Centpyraquin

Clinical data
- Other names: IHCH-7162; IHCH7162; Compound 69-183
- Drug class: Serotonin 5-HT_{1A} receptor agonist; Serotonin 5-HT_{2A} receptor weak partial agonist or antagonist; Antipsychotic; Antihypertensive agent
- ATC code: None;

Identifiers
- IUPAC name 4-(1,2,4,4a,5,6-hexahydropyrazino[1,2-a]quinolin-3-yl)-1-(4-fluorophenyl)butan-1-one;
- CAS Number: 26049-76-3;
- PubChem CID: 182600;
- ChemSpider: 158810;
- ChEMBL: ChEMBL341774;

Chemical and physical data
- Formula: C_{22}H_{25}FN_{2}O
- Molar mass: 352.453 g·mol^{−1}
- 3D model (JSmol): Interactive image;
- SMILES C1CC2=CC=CC=C2N3C1CN(CC3)CCCC(=O)C4=CC=C(C=C4)F;
- InChI InChI=1S/C22H25FN2O/c23-19-10-7-18(8-11-19)22(26)6-3-13-24-14-15-25-20(16-24)12-9-17-4-1-2-5-21(17)25/h1-2,4-5,7-8,10-11,20H,3,6,9,12-16H2; Key:CDMKFCYALGWSEN-UHFFFAOYSA-N;

= Centpyraquin =

Centpyraquin, also known as IHCH-7162 or as compound 69-183, is a serotonin receptor modulator related to the partial ergolines and phenylpiperazines.

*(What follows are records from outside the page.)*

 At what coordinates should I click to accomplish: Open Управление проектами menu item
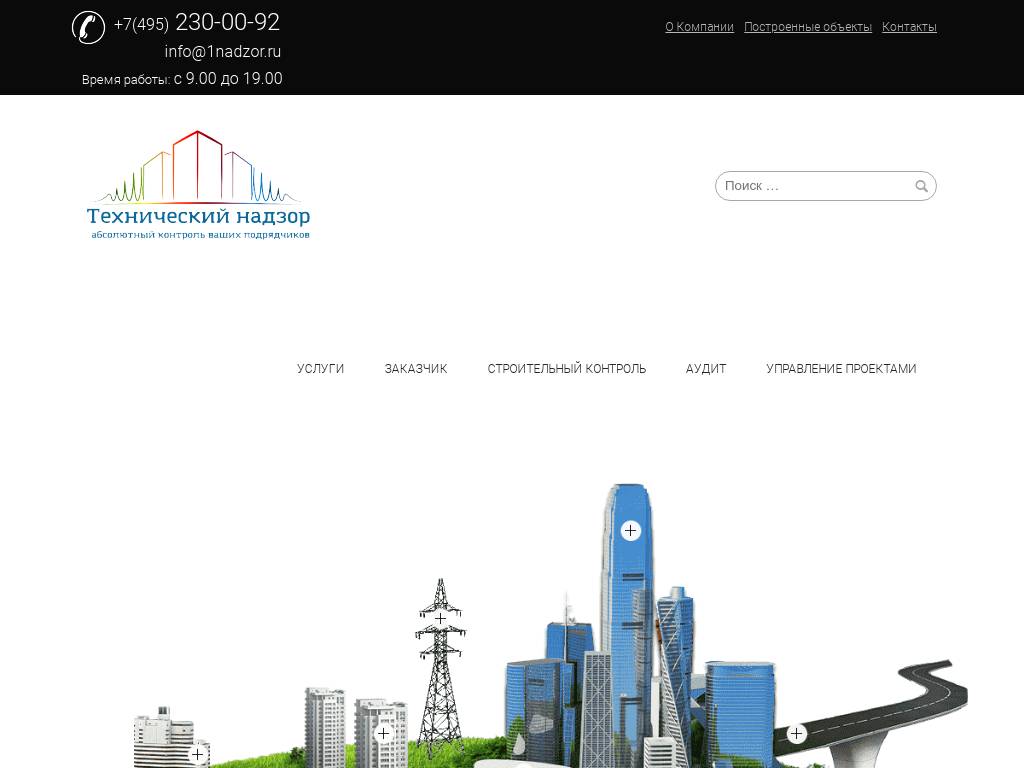[x=841, y=369]
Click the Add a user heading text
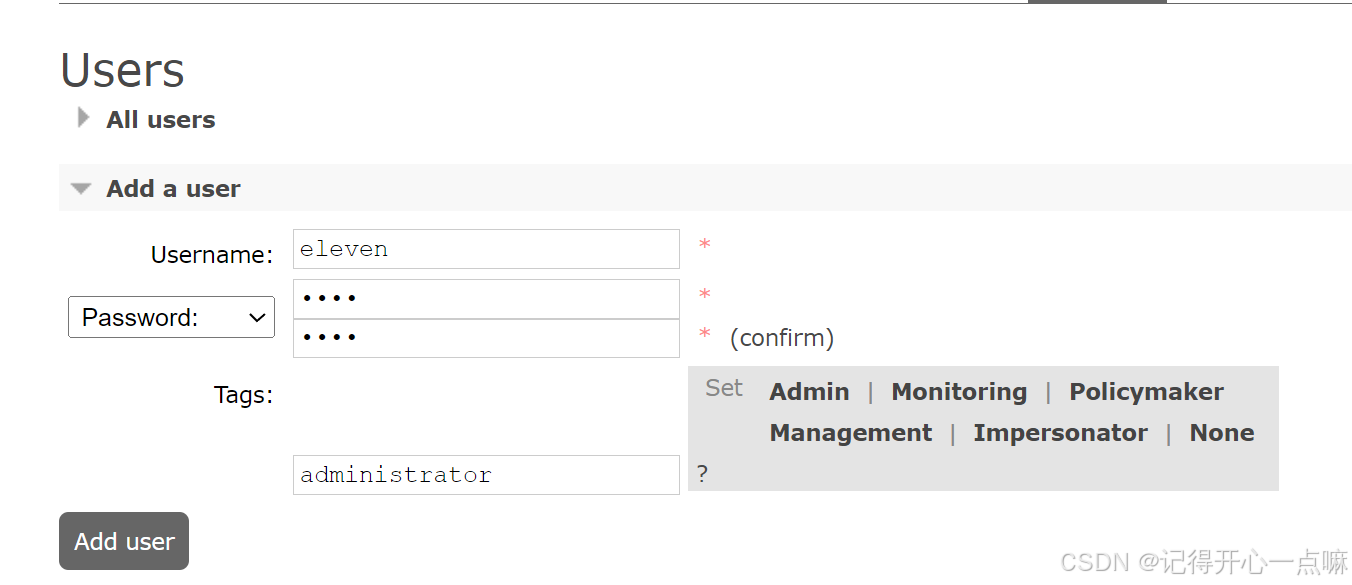The width and height of the screenshot is (1352, 585). [174, 189]
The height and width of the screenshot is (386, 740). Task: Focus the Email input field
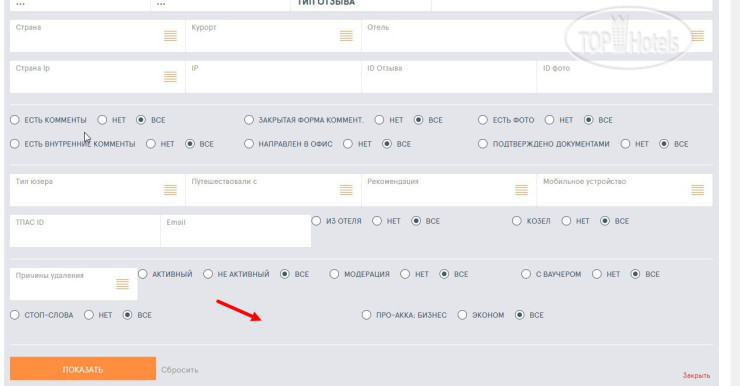(235, 231)
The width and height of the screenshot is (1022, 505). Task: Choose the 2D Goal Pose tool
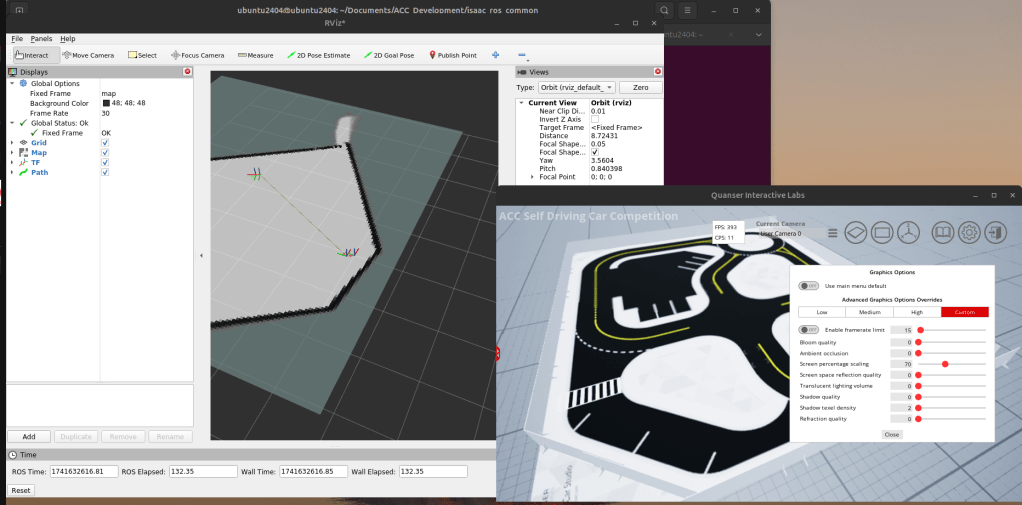388,55
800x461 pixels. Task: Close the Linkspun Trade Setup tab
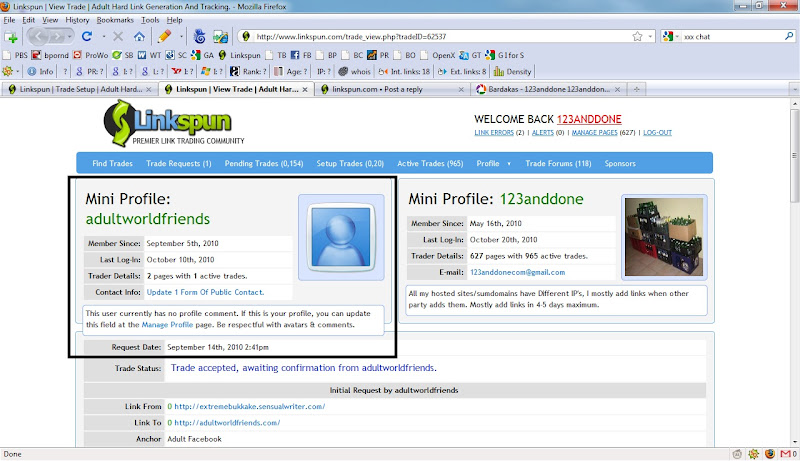point(148,89)
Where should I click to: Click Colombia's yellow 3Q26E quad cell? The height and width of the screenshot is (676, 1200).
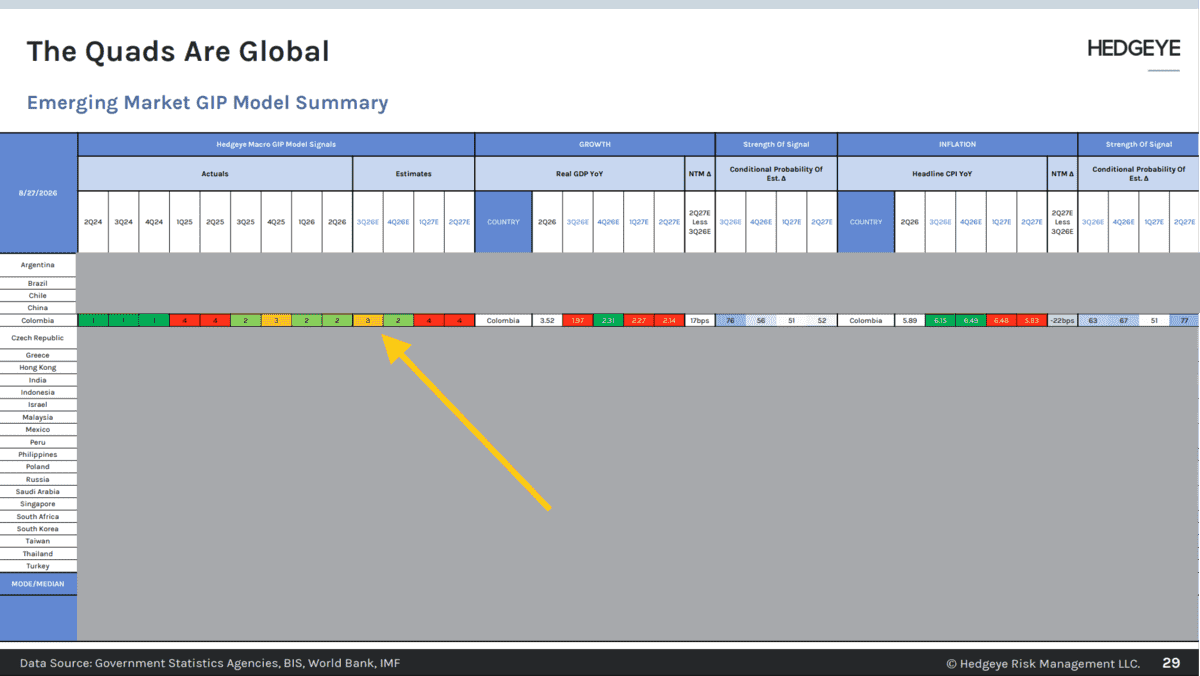(368, 321)
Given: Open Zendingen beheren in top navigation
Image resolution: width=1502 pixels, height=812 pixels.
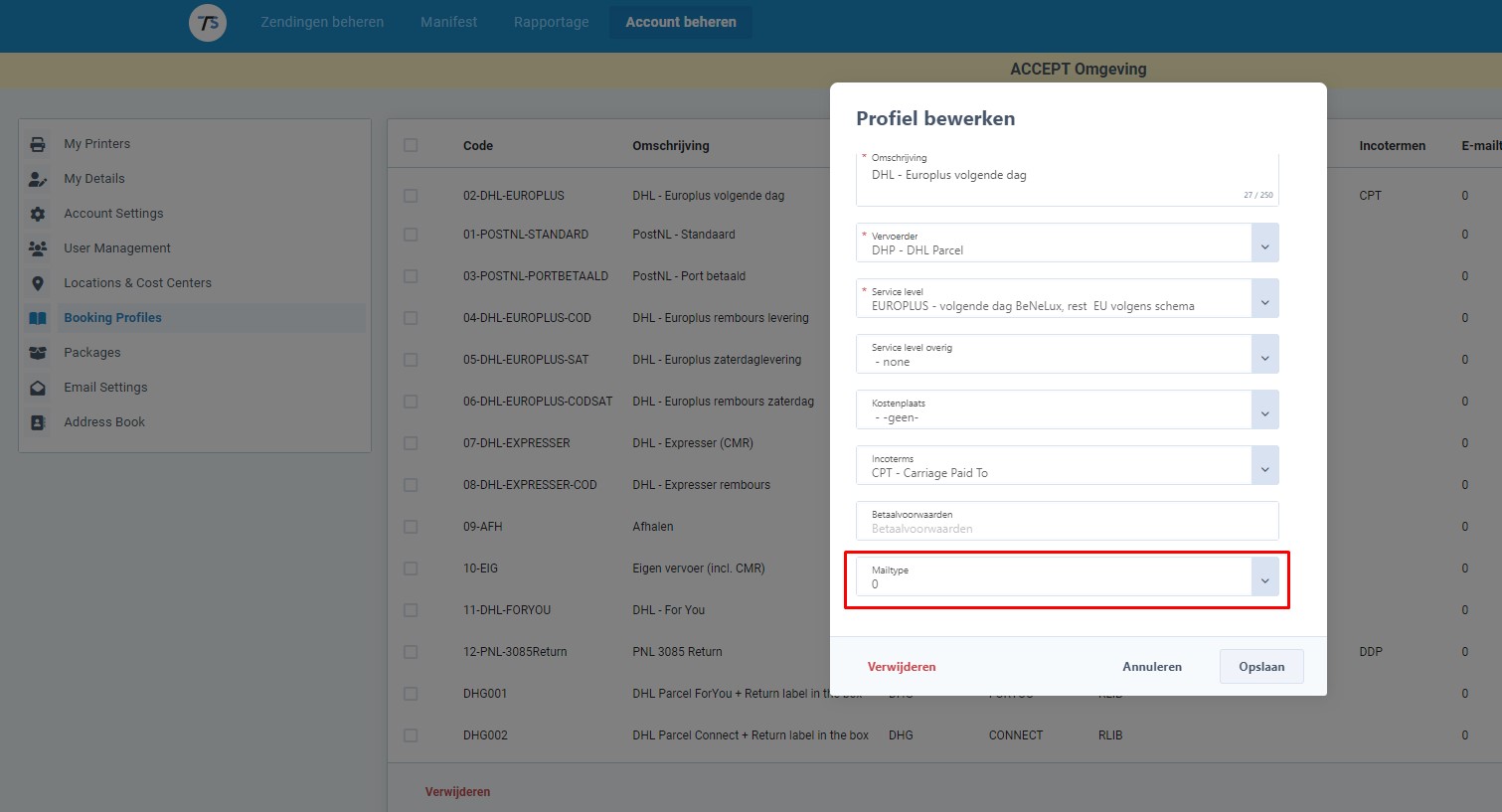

It is a serotonin 5-HT_{1A} receptor agonist and a mixed modulator of the serotonin 5-HT_{2A} receptor, acting as a weak partial agonist of G protein signaling and as an antagonist of β-arrestin2 recruitment. The drug has antipsychotic-like, CNS depressant, and antihypertensive effects in animals. Centpyraquin was developed by researchers in India and first described by the 1970s before being studied and described further in 2024.